# Upgrading Series 3 Model TCD663160 Australian Model



## stephenleonard56 (Nov 15, 2012)

i had my hard drive die on me and just changed it for a 1Tb hard drive and it was simple enough with the right tool. Now comes the hard part that I never found out before I started. I need to get hold of a copy of the firmware or copy of the software. And what way's are there of copying it to the new drive. I really would have thought that being so much like a computer it would have download automatically from the internet.:down: If anyone has this software(firmware) can it be sent to me PLEASE.


----------



## L David Matheny (Jan 29, 2011)

stephenleonard56 said:


> i had my hard drive die on me and just changed it for a 1Tb hard drive and it was simple enough with the right tool. Now comes the hard part that I never found out before I started. I need to get hold of a copy of the firmware or copy of the software. And what way's are there of copying it to the new drive. I really would have thought that being so much like a computer it would have download automatically from the internet.:down: If anyone has this software(firmware) can it be sent to me PLEASE.

ACTIONS TO TAKE:
1 – In the Series 3 upgrade thread, what size hard drive replaced the one that died?
2 – Continue the Series 3 upgrade thread after its final line.

SOURCE DATA:

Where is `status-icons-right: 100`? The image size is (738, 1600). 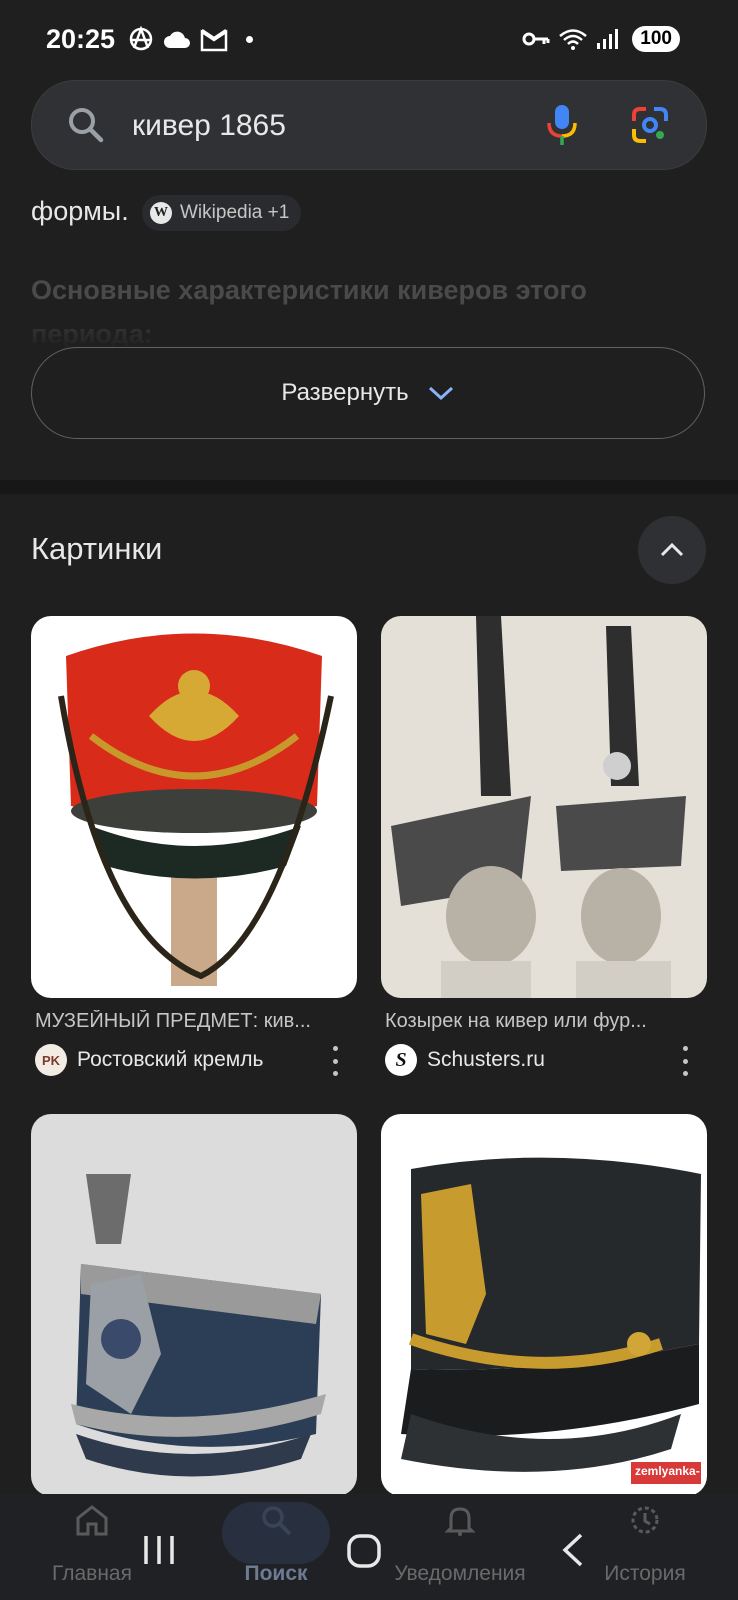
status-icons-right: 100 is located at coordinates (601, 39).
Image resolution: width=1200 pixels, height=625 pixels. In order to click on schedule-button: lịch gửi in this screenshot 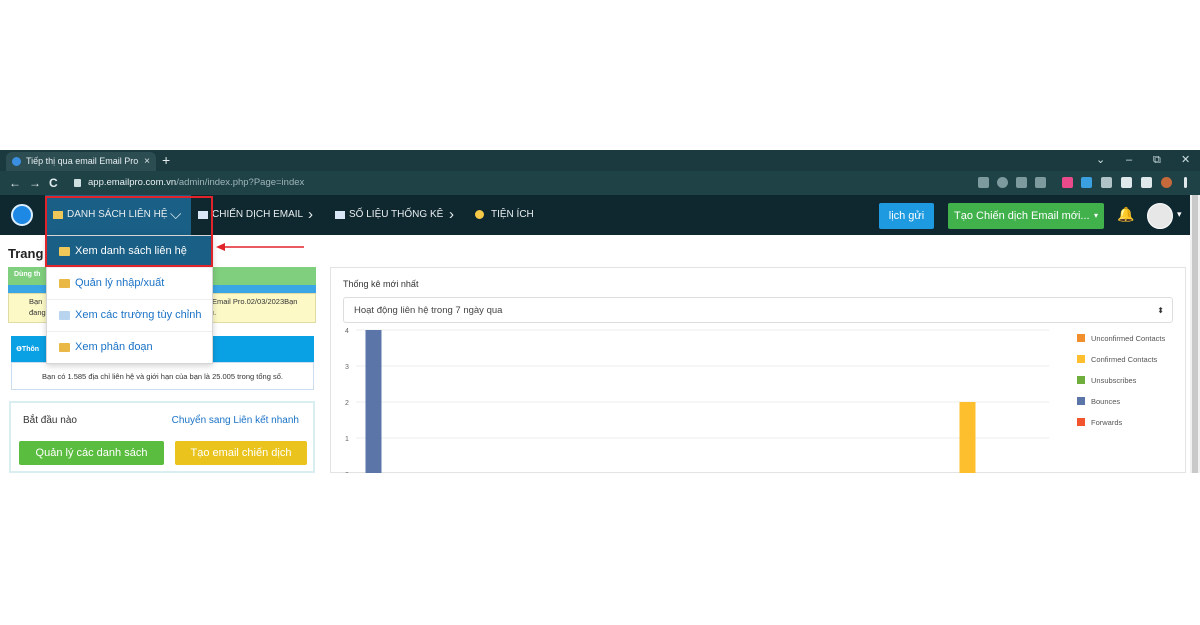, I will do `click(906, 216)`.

RESULTS IN ORDER:
1 – A 1Tb hard drive.

2 –
DVD recorders are programmed in firmware. The ones with hard-drive video storage may be able to format a blank hard drive. A TiVo isn't like that. It is a Linux computer, and its hard drive contains the Linux operating system, the TiVo application software, data such as season passes and the program guide, and of course video data from recordings you make. The firmware in a TiVo is (like most computers) just enough to perform a basic self-test and then boot the operating system from the hard drive. If your desktop computer hard drive failed, would you replace the hard drive with a blank one and expect that it would somehow load Windows and Internet Explorer and Microsoft Word and your other applications from the Internet? Of course not. You might want to look at this thread: Need an image? Don't PM me.


----------



## Arcady (Oct 14, 2004)

A modern Mac can download the OS from the internet and format a new blank hard drive.

Of course, a TiVo won't do that (unless it is a new DirecTV model.)


----------



## stephenleonard56 (Nov 15, 2012)

L David Matheny said:


> DVD recorders are programmed in firmware. The ones with hard-drive video storage may be able to format a blank hard drive. A TiVo isn't like that. It is a Linux computer, and its hard drive contains the Linux operating system, the TiVo application software, data such as season passes and the program guide, and of course video data from recordings you make. The firmware in a TiVo is (like most computers) just enough to perform a basic self-test and then boot the operating system from the hard drive. If your desktop computer hard drive failed, would you replace the hard drive with a blank one and expect that it would somehow load Windows and Internet Explorer and Microsoft Word and your other applications from the Internet? Of course not. You might want to look at this thread:
> 
> Thanks for this info. Although I had already found this but there wasn't any software for my model? I am new to doing this so excuse me for being dumb about the linux operating system comment.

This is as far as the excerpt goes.